Procreados, no producidos
El otro componente de la injusticia de la clonación terapéutica es el mismo hecho de producir embriones clónicos. Porque los seres humanos no deben ser producidos, sino procreados. Producirlos es rebajarlos a objetos que se fabrican, como los puentes o las sillas, por medios técnicos. Procrearlos es recibirlos, como seres de la misma dignidad que los progenitores, por el cauce adecuado a su calidad de personas, es decir, gracias al amor de los cónyuges, que se expresa en sus gestos corporales. fecundos. La técnica es de por sí muy buena. Lo que no es bueno es emplearla para suplantar el acto personal por el que se convoca a las personas a la vida. Esta suplantación supone tratar al hijo que viene como él no se merece, es decir, como un objeto fabricable, en lugar de como a una persona que se acoge.
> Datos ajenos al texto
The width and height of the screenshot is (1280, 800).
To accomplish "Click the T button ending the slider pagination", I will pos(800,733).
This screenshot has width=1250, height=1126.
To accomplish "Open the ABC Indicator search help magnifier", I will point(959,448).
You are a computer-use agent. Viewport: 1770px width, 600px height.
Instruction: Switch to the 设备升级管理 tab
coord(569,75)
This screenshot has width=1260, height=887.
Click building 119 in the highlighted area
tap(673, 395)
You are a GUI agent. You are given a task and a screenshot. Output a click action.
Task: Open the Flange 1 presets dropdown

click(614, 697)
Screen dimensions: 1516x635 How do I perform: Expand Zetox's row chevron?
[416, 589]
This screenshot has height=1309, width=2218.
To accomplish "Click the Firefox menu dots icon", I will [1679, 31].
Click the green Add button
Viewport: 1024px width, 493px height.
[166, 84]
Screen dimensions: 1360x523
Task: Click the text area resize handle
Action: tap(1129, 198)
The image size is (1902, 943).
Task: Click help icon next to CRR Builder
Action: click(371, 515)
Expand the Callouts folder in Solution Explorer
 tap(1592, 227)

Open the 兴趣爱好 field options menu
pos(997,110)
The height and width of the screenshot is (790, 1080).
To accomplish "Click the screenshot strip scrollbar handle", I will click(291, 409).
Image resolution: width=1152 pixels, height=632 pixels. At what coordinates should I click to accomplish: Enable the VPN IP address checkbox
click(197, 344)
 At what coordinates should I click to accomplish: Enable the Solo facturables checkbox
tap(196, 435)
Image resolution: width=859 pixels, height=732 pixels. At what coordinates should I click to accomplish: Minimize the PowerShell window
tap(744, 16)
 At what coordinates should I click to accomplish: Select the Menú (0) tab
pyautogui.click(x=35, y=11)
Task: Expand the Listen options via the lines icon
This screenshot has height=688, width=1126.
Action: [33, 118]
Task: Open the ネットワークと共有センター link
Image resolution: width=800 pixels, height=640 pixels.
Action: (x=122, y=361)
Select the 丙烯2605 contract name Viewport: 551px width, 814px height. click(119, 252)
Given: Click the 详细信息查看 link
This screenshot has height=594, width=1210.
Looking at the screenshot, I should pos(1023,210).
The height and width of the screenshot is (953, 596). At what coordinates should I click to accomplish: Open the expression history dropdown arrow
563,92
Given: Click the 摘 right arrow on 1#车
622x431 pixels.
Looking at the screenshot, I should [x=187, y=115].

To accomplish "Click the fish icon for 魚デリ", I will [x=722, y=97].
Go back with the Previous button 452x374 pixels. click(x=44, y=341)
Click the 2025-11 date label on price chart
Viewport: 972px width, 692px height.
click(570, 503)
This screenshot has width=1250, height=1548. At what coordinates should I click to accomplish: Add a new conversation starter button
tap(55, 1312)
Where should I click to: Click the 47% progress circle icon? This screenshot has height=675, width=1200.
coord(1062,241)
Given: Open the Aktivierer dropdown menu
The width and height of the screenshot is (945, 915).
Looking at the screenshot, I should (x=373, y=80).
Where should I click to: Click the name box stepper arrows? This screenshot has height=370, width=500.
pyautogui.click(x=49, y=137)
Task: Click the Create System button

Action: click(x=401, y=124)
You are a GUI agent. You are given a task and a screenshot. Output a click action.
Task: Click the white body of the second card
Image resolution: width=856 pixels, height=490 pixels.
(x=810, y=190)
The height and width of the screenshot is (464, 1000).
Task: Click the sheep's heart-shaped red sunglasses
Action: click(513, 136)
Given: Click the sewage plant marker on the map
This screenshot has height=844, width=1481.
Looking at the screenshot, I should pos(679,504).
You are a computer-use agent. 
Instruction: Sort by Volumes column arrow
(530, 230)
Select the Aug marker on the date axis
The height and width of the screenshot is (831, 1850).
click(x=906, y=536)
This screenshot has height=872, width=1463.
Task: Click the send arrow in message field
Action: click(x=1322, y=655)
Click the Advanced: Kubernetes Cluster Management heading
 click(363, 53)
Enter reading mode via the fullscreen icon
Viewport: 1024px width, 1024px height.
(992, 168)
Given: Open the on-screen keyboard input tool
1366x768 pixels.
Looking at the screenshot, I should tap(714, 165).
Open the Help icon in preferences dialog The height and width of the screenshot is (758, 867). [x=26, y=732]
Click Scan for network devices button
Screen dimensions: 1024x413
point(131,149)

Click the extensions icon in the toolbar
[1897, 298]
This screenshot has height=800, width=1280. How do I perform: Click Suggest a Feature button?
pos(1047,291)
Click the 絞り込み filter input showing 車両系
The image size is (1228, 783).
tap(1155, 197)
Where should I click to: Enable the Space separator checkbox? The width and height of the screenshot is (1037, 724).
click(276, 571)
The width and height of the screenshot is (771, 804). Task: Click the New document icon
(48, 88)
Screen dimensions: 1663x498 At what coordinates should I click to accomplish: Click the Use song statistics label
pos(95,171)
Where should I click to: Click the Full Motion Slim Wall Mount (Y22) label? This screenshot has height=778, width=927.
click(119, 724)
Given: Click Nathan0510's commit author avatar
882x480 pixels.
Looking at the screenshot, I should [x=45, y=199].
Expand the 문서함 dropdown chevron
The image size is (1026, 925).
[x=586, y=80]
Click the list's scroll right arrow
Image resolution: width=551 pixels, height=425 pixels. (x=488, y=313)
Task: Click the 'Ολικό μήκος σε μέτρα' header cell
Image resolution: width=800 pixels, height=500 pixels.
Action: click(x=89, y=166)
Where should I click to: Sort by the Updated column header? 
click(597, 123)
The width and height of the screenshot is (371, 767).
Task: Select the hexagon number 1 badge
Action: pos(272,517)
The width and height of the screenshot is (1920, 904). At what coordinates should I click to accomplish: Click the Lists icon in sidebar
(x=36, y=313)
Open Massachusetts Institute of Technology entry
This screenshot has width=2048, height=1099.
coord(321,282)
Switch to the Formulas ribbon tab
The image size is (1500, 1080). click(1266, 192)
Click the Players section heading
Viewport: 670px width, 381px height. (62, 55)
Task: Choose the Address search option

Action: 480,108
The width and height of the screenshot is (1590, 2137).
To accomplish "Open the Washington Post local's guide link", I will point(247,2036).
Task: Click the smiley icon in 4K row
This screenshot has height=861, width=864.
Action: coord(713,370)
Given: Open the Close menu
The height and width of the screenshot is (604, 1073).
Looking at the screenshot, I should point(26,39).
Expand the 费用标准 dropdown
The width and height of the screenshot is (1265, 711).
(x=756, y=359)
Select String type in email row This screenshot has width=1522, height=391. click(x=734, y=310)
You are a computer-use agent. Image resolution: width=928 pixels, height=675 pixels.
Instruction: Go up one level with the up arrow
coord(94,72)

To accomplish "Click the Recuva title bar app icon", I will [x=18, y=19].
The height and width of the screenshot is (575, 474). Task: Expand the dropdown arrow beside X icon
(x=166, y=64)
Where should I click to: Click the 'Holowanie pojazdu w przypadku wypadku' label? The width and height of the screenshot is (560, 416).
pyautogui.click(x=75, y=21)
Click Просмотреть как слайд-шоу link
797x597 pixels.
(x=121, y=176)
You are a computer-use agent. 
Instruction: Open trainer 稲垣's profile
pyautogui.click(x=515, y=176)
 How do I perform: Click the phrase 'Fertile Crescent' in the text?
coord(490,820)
En el caso de la clonación, esta seria distorsión fundamental de la relación entre las generaciones adquiere dimensiones muy graves. Clonar es producir seres humanos sin padre ni madre. Es fabricar una especie de réplicas biológicas del productor-mandante, que no puede ser considerado ni padre ni madre de las mismas, y éstas, ni hijos ni hermanos de aquél.
A pesar de venir al mundo tan maltratados, los frutos de una clonación reproductiva serían, no cabe duda, seres humanos, que, al menos, no habrían sido explotados ni eliminados, como en el caso de la clonación no reproductiva. La clonación no es, pues, mejor por ser terapéutica, sino muy gravemente lesiva de derechos fundamentales del ser humano. Hacen bien las leyes españolas en prohibirla, junto con la reproductiva. Lo que es dudoso es que las sanciones establecidas sean proporcionadas a lo mucho que está en juego.